Needed from the data below: every line from the one with "#Chad litwa (104, 417)" up to and including the one with "Cancellation Policy (96, 1679)", repeated exactly and with nothing else.
** Opening Records for the exercise block **
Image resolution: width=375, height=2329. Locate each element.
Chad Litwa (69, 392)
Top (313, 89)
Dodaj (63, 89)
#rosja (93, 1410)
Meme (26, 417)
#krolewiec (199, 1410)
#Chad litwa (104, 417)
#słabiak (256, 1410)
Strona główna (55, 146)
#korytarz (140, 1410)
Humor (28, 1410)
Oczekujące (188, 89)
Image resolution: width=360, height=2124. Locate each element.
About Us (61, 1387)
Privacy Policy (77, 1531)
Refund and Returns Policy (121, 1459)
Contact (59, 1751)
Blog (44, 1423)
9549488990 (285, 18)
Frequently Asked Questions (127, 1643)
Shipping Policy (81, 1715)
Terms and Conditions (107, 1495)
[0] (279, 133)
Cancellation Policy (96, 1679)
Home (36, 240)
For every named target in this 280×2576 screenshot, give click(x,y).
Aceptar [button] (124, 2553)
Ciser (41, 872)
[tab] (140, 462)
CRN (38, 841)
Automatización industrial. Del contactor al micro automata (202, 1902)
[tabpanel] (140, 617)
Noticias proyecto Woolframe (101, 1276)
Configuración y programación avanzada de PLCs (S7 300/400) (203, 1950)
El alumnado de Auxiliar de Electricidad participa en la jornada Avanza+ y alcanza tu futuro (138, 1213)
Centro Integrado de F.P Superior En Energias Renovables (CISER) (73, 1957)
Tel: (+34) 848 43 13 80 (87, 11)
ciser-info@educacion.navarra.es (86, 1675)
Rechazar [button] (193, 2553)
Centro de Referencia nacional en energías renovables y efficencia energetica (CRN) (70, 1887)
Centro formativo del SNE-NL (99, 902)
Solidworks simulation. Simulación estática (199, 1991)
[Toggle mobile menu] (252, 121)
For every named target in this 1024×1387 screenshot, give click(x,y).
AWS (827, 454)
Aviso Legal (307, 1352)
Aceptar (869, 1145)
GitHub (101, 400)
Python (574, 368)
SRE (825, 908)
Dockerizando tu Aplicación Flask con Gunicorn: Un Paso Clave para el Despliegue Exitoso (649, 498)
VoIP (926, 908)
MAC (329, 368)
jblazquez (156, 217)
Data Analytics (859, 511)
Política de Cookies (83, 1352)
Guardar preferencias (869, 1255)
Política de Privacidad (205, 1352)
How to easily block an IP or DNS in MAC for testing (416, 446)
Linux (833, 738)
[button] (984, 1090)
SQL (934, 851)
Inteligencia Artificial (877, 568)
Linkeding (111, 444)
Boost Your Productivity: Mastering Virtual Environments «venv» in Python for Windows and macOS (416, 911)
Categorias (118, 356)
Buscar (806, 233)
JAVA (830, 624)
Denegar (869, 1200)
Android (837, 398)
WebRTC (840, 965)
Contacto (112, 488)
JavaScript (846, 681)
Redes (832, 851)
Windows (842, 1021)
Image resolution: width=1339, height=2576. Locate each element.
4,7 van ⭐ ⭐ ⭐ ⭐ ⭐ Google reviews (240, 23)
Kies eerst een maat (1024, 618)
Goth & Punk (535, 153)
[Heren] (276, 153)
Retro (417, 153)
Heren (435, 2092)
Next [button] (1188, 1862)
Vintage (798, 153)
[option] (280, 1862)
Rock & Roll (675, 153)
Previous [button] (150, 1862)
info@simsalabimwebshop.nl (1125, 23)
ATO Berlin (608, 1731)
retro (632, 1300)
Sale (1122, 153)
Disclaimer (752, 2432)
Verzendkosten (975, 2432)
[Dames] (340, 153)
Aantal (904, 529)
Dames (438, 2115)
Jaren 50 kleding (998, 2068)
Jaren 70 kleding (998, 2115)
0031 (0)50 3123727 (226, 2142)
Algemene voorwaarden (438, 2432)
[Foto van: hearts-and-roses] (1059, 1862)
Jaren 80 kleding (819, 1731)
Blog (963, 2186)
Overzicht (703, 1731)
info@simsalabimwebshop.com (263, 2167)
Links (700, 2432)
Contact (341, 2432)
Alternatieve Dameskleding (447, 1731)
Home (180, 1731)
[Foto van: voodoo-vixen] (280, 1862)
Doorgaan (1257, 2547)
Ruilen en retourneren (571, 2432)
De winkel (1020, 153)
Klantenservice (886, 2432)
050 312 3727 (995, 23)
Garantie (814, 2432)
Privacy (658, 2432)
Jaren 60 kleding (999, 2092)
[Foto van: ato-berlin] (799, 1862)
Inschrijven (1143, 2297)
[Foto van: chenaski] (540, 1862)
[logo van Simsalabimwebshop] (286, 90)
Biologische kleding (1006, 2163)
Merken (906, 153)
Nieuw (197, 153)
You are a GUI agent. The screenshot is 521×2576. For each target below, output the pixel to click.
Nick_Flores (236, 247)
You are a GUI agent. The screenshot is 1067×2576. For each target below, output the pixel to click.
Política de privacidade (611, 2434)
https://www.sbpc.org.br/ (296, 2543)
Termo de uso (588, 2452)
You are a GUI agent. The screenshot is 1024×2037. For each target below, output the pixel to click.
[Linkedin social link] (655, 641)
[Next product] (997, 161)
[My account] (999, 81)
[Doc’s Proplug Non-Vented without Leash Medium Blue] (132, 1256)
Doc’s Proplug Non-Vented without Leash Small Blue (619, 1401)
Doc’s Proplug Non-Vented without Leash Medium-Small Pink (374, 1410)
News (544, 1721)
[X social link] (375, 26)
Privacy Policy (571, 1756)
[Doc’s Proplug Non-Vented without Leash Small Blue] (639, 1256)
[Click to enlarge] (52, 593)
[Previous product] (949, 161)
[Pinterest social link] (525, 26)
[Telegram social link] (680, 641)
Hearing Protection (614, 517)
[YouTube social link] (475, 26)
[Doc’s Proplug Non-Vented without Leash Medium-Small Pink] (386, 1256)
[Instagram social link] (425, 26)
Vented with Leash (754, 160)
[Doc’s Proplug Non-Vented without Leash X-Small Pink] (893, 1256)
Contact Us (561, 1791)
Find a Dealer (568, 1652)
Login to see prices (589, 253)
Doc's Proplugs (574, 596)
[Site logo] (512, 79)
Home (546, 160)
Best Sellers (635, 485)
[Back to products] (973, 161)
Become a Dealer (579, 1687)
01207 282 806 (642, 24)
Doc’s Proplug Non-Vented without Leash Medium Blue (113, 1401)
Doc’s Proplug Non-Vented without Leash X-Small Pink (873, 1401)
** Closing Records for the exercise block **
**Result**:
#Chad litwa (104, 417)
#słabiak (256, 1410)
Strona główna (55, 146)
#korytarz (140, 1410)
Humor (28, 1410)
Oczekujące (188, 89)
Image resolution: width=360, height=2124. Locate each element.
About Us (61, 1387)
Privacy Policy (77, 1531)
Refund and Returns Policy (121, 1459)
Contact (59, 1751)
Blog (44, 1423)
9549488990 (285, 18)
Frequently Asked Questions (127, 1643)
Shipping Policy (81, 1715)
Terms and Conditions (107, 1495)
[0] (279, 133)
Cancellation Policy (96, 1679)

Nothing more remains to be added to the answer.